#### Task item:
Only the lines containing "agent" belong in the answer; find them in the material below.

#### Study material:
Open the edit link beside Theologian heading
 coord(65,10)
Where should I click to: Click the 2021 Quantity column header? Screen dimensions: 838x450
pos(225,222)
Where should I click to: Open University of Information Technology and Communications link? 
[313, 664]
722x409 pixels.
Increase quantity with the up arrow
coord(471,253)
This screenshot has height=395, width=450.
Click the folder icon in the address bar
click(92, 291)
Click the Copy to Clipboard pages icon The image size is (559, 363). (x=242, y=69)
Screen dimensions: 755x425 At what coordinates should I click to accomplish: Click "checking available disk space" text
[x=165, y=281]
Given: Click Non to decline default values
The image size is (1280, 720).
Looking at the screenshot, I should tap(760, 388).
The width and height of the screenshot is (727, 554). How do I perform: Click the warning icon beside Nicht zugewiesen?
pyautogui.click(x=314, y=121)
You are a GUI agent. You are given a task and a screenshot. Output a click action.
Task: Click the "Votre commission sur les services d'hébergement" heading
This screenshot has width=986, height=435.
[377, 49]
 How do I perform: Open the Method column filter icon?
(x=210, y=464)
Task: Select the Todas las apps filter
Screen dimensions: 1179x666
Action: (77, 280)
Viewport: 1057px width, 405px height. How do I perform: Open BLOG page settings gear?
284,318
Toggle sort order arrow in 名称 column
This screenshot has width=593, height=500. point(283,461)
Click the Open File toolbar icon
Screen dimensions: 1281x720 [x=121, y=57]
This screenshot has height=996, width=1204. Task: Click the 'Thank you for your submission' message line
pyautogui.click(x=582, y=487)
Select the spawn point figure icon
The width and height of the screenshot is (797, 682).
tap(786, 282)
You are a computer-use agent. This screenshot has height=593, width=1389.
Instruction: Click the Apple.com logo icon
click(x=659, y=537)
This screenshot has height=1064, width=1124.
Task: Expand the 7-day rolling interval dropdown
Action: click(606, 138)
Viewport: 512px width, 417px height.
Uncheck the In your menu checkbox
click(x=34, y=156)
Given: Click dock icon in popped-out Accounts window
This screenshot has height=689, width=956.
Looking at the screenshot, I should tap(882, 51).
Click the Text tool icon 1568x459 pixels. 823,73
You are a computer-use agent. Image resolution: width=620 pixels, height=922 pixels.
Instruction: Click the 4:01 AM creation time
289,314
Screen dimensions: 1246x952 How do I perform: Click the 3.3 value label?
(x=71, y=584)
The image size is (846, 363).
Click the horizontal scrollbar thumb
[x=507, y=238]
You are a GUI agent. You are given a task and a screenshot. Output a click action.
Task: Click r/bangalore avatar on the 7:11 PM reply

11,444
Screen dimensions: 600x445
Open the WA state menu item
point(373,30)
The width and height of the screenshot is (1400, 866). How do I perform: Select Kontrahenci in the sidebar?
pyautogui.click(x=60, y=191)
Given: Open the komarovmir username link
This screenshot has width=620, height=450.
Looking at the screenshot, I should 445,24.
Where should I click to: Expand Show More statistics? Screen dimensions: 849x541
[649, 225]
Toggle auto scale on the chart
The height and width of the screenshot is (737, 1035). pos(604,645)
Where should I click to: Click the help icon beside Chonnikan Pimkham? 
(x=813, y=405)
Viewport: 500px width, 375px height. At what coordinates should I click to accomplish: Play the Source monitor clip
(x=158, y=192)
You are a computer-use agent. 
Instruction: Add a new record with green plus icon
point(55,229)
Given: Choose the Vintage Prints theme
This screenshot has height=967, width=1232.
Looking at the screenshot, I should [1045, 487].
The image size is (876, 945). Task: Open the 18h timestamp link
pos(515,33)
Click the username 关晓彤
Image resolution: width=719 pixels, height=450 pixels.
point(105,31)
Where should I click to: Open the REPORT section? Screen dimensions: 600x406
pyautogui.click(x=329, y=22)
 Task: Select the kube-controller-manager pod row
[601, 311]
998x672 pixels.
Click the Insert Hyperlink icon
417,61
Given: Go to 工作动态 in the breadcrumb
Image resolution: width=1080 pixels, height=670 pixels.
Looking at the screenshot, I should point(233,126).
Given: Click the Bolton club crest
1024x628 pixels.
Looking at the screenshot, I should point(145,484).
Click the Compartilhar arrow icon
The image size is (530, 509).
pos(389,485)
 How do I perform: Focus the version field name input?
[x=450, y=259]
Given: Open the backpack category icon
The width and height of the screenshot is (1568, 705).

#### The answer:
You are a GUI agent. You are given a task and a screenshot. Output a click action.
You are a computer-use agent. This screenshot has height=593, width=1389.
You are a computer-use agent. Image resolution: width=620 pixels, height=922 pixels.
You are a GUI agent. You are given a task and a screenshot. Output a click action.
You are a computer-use agent. 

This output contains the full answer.